Why the curvature of spacetime is related to momentum?

[Brucezhou]

Well, I'm totally in a mess now

 

[Dale]

It must be for a relativistic theory of gravity. We know that gravity is related to mass, and mass in one frame is mass and momentum in another frame. So any relativistic theory of gravity must be related to momentum.

 

[Psychosmurf]

The Einstein tensor, which describes the curvature of spacetime, is a rank 2 tensor, so the stress-energy tensor that appears in the field equations (and describes the distribution of mass and energy throughout spacetime) must also be a rank-2 tensor. It just so happens that the "time-space" components of this tensor look a lot like what we normally think of as momentum in Newtonian mechanics.

It should also be noted that this momentum is not about how fast a particle travels through space (with respect to some observer), but rather, it is momentum density through a volume element in spacetime.

 

[WannabeNewton]

It should also be noted that this momentum is not about how fast a particle travels through space (with respect to some observer), but rather, it is momentum density through a volume element in spacetime.
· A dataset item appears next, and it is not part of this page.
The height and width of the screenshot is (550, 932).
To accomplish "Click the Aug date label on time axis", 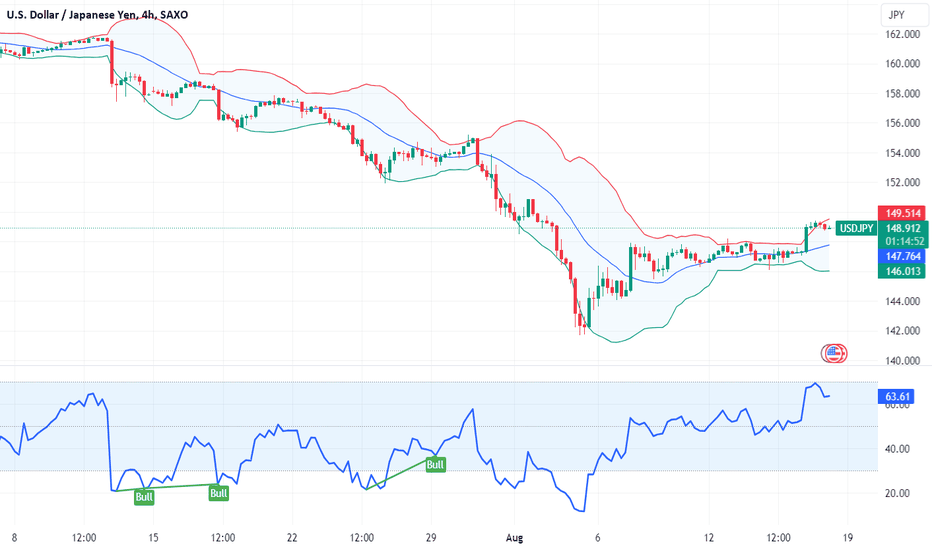I will point(514,538).
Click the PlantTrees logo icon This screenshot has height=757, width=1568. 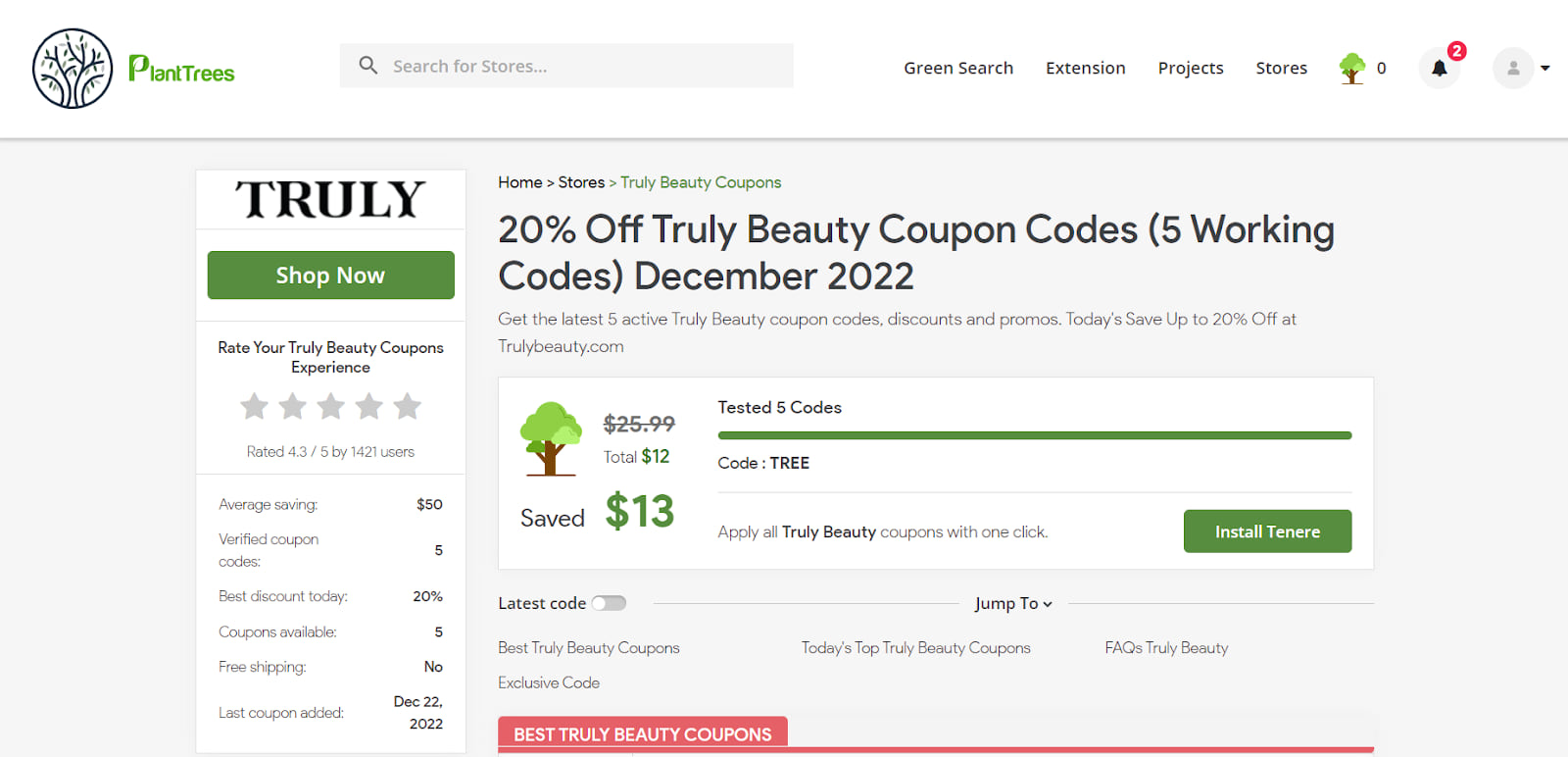point(73,69)
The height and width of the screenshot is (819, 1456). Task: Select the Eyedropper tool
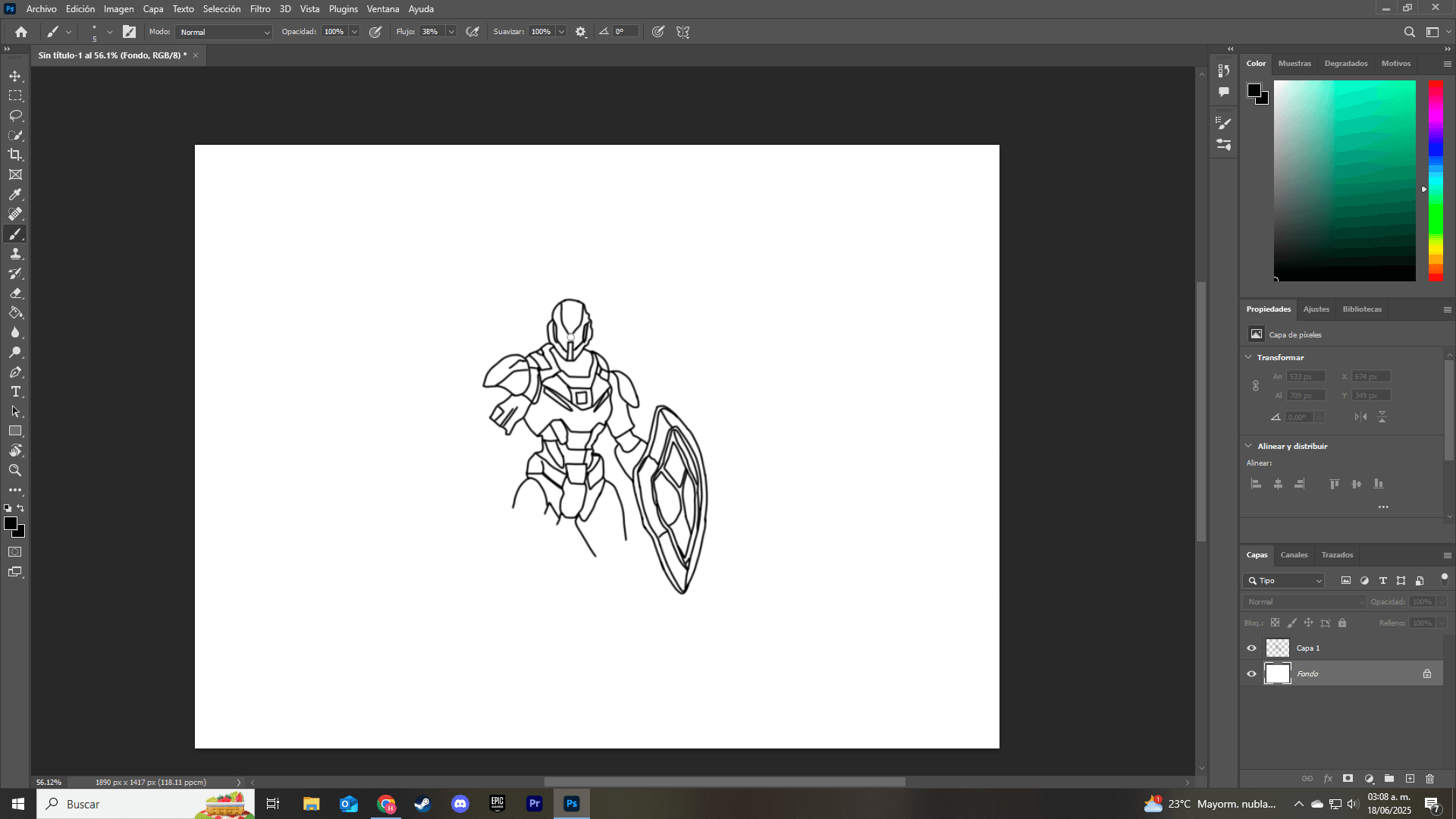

Slight correction here but it's through a volume element in space. For example in flat space-time if we have a distribution with energy-momentum $T^{\mu\nu}$ and define a slicing of space-time relative to a family of inertial observers with global inertial frame $(t,\vec{x})$ based on their global simultaneity slices $\Sigma_{t}$ (which, as per standard simultaneity, is $t = \text{const.}$) then $P^{i}(t) = \int _{\Sigma_t}T^{0i}(t,\vec{x})d^{3}x$ is the total momentum of the distribution. Similarly the total angular momentum of the source is $S^{i}(t) = \sum _{j,k}\epsilon^{ijk}\int _{\Sigma_t}x^{j}T^{0k}(t,\vec{x})d^{3}x$.

 

[dauto]

Not just momentum but also energy density, energy flux, pressure, and mechanical stress. In relativity all those things are different components of a single entity called "The tensor of density and flux of energy and momentum" - the "energy tensor" for short.